>Michael,
>
>>I had a similar problem which went away when I optimized a piece of code to eliminate superfluous assignments to Image.picture properties.<
>
>I read the link you gave - and tried the solutions - but so far it hasn't helped.
>
>Would you mind telling me the changes you made that actually corrected the behavior?
>
>Mel Cummings
Mel,
My app has a timer that refreshes the appearance of a bunch of image controls and their parent containers, residing in _screen. I was seeing just the sort of flaky hourglass behavior you describe, esp. on slower machines, but even on a fast one, to a lesser degree. The pattern of cases where the problem occurred was strange, indicating that this was not simply a matter of performance.
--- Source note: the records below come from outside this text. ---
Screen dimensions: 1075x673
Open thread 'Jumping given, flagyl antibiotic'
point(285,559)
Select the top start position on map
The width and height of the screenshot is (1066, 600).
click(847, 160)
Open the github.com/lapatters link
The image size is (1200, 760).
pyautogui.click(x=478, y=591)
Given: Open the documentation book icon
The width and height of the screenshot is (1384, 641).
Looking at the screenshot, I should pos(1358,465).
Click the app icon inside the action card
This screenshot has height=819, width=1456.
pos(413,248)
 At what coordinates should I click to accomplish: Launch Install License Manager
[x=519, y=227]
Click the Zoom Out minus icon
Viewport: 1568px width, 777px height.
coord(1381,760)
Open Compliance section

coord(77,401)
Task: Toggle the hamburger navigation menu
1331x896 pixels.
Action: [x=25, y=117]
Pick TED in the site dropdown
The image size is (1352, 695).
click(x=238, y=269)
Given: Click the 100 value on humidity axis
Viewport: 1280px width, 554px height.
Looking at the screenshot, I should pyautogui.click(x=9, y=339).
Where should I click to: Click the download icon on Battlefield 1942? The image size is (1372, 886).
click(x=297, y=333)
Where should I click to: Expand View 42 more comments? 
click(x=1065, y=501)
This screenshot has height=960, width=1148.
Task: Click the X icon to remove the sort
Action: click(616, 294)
I decided to try two things: optimize the refresh logic, and issue a no-op mouse operation (a la fast DOEVENTS) after each refresh. As I recall, I tried the mouse operation first, but that didn't fix it. Without concluding the mouse no-op experiments exhaustively, I switched to a quick pass at optimizing the refresh code. I'm just about certain that the change that did the trick was what appeared to be a minor optimization, avoiding loading image.picture if I knew it already contained the file I was about to load. Bingo, the problem went away, even on the slowwwest machine. After this change, the cases that used to exhibit the lingering hourglass now just show a brief hiccup, with the hourglass disappearing as it should.
Later, I noticed the thread I pointed you to, and it rang a bell: there seems to be a bug in loading image controls. Maybe it only manifests itself when a sufficient threshold triggers the hourglass, so there's a relationship to performance, but it's not a simple cause-effect.
In my case, it turned out that simply not performing unnecessary image loadings fixed the problem, but I'm not sure how I would have resolved it if it had been logically necessary to load those images.